PROBLEM TO WORK ON:
Within the entries below, output exactly the lines between the line containing "Task: Click the -111 DC offset value" and the line containing "Given: Switch to the Call Handling tab", inclusive, and omit any picture.
──────── ENTRIES SUPPLIED
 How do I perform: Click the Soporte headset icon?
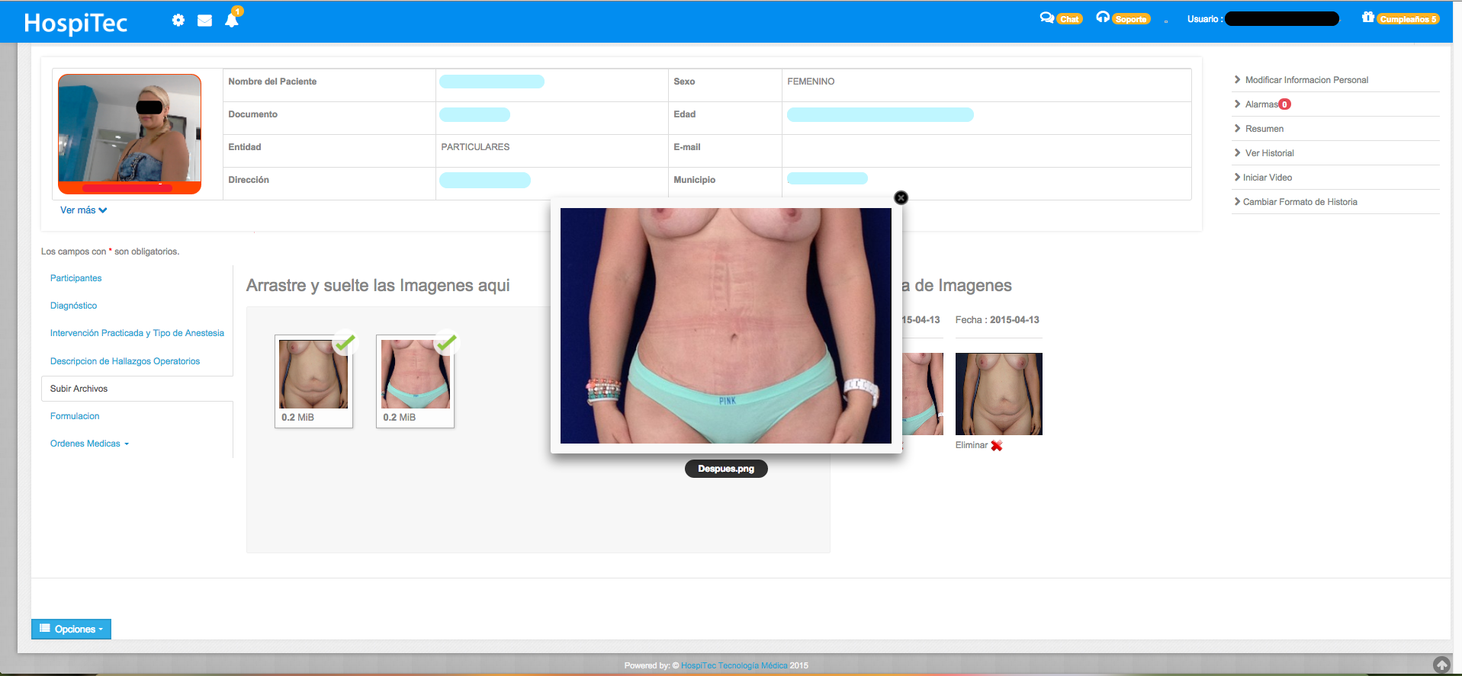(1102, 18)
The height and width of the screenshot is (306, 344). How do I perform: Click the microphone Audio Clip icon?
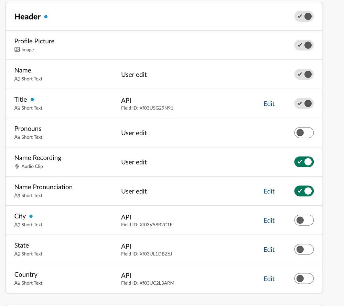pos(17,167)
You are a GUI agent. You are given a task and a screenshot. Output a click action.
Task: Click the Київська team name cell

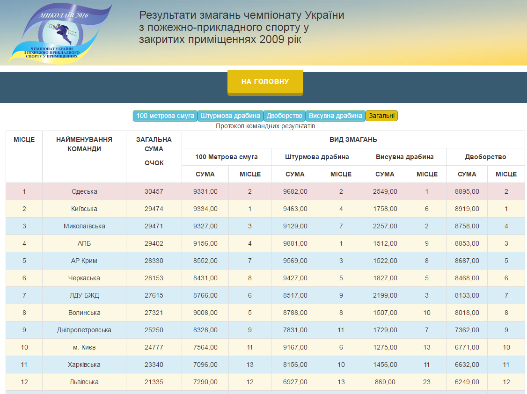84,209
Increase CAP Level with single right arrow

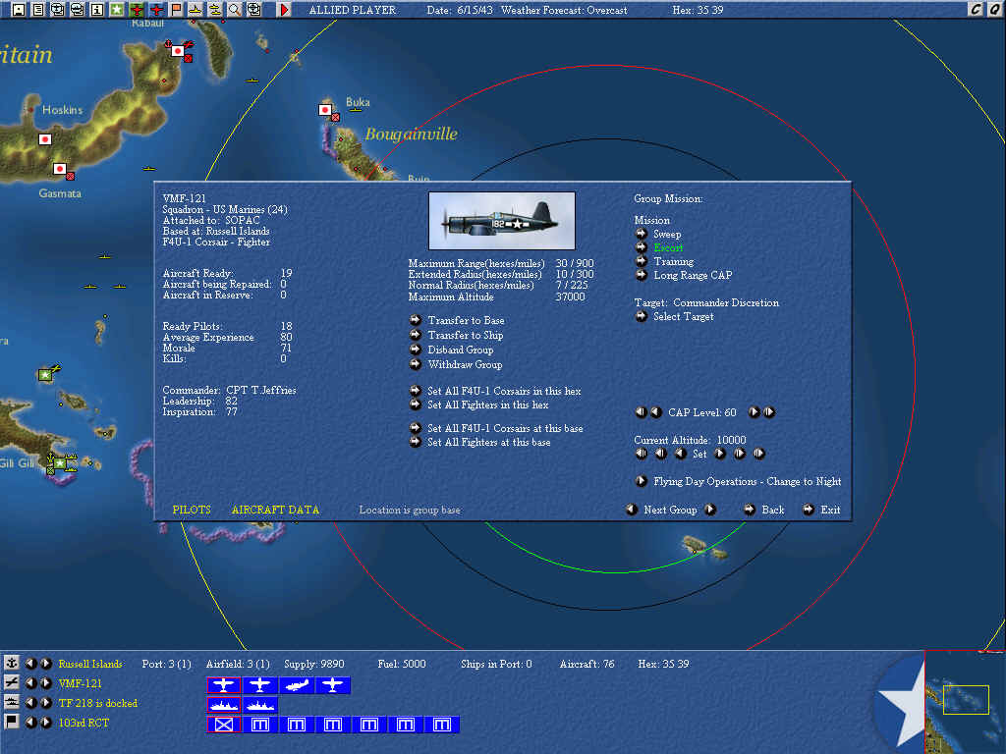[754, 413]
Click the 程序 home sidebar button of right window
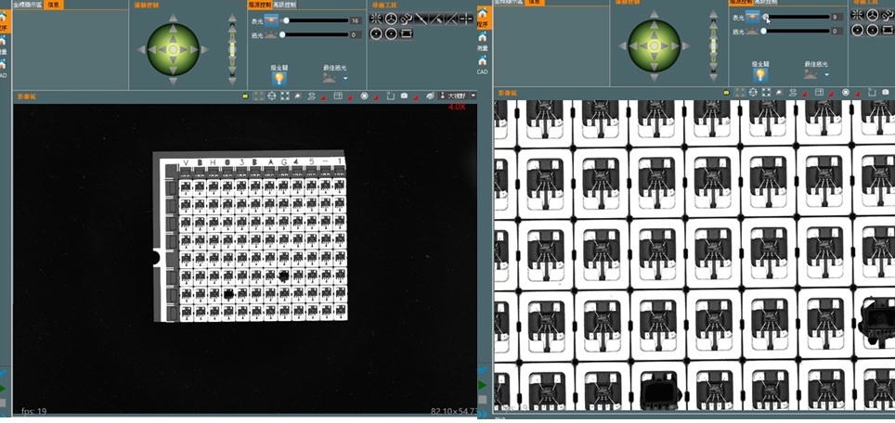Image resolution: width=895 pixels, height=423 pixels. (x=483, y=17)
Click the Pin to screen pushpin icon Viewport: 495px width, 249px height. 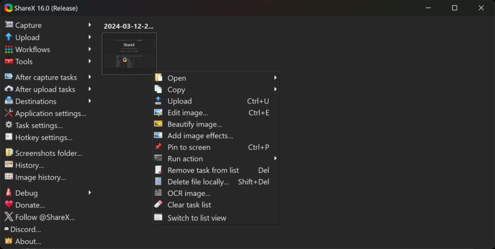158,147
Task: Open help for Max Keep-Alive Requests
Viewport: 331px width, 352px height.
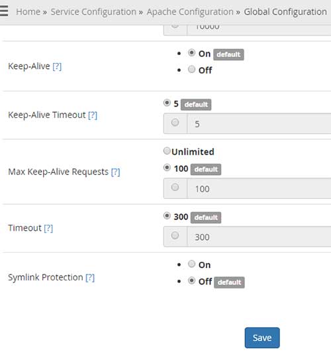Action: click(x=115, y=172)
────────────────
──────── ENTRIES SUPPLIED
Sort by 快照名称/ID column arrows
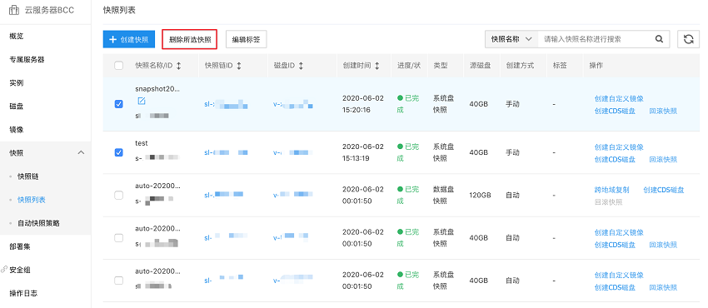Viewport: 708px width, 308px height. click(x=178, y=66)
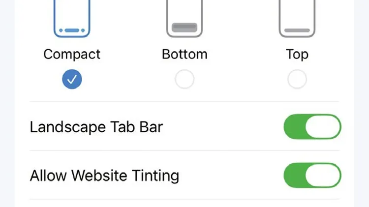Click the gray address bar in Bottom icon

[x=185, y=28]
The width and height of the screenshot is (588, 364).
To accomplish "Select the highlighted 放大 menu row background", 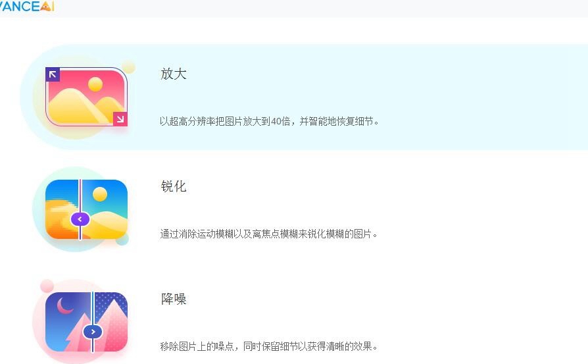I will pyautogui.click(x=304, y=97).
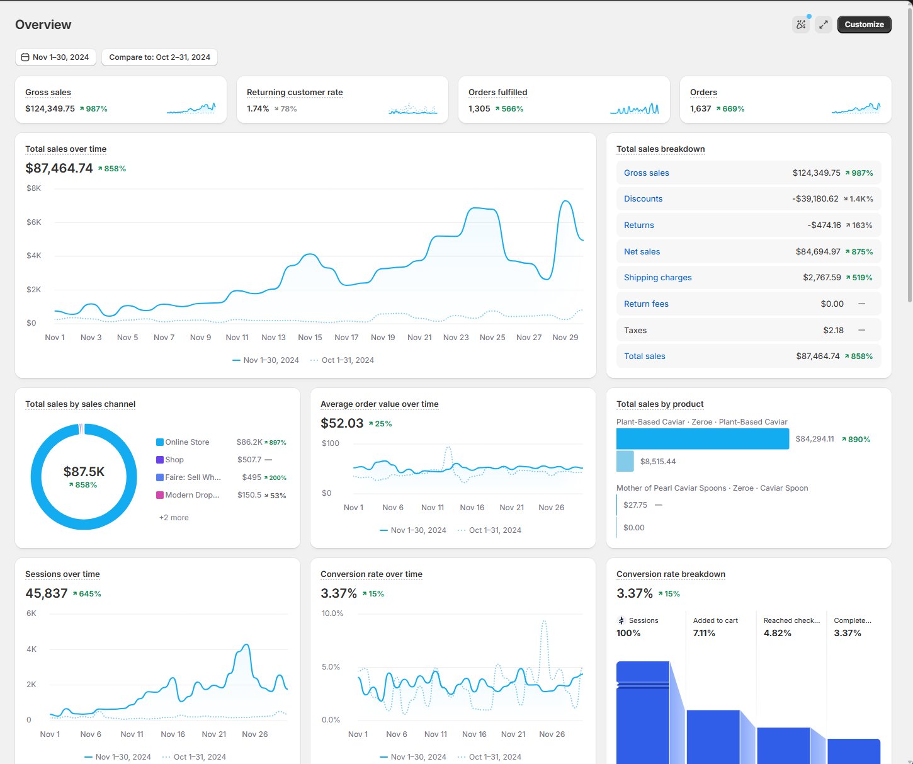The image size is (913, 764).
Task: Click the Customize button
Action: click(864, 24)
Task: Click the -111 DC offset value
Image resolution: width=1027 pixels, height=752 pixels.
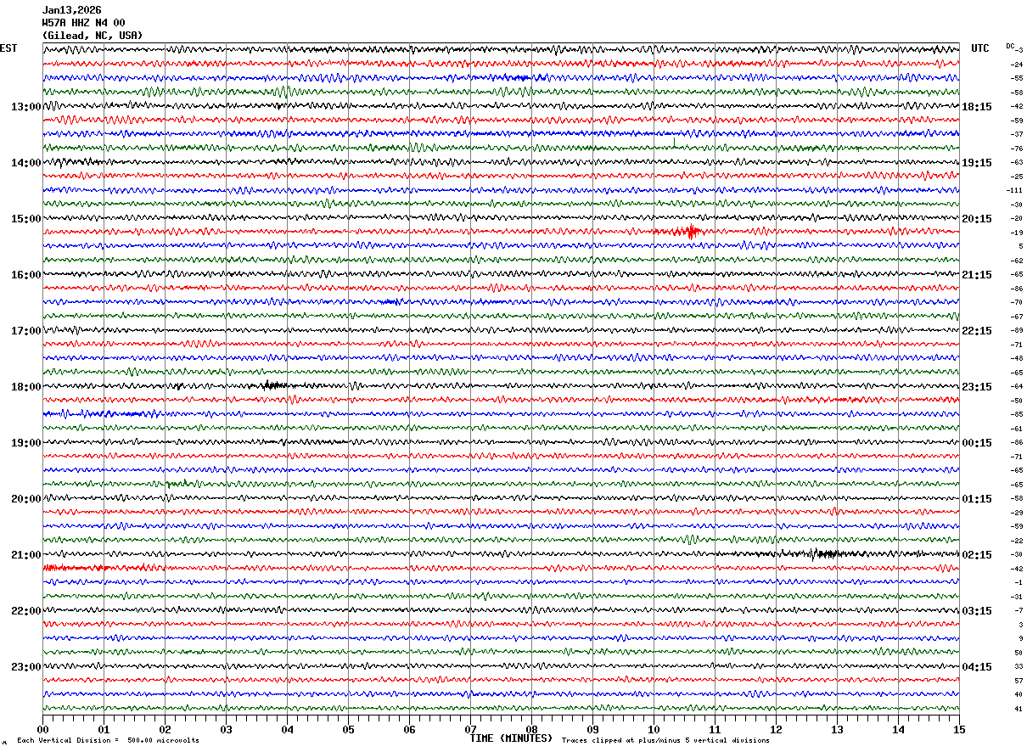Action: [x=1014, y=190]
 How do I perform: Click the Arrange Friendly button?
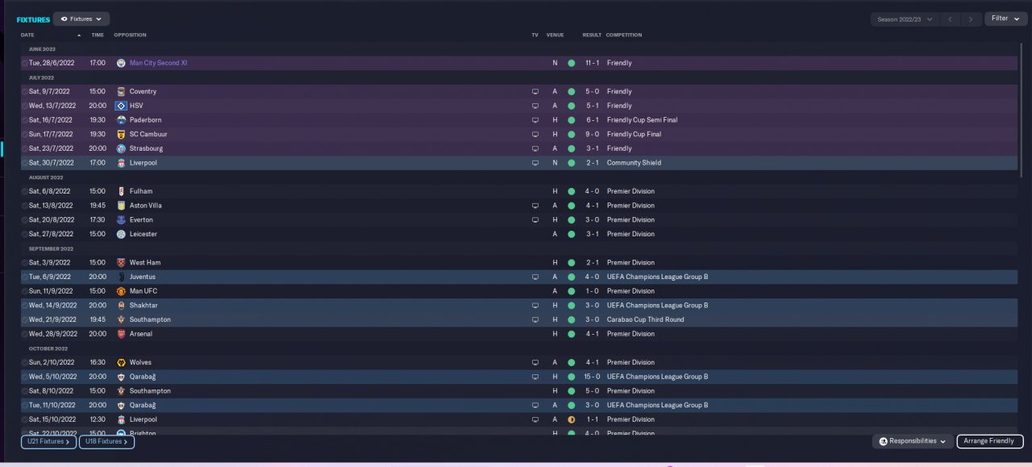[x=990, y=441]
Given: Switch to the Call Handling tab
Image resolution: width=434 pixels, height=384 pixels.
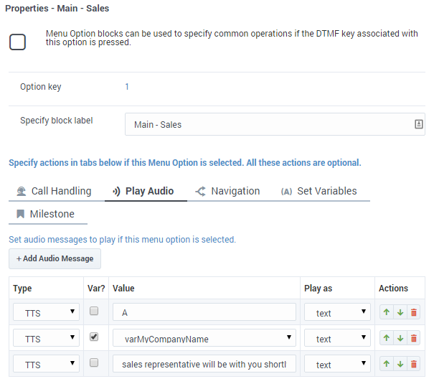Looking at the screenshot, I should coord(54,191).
────────────────
TASK RESPONSE:
Task: Click the -111 DC offset value
Image resolution: width=1027 pixels, height=752 pixels.
Action: [x=1014, y=190]
 How do I perform: Click the Arrange Friendly button?
[x=990, y=441]
Given: Switch to the Call Handling tab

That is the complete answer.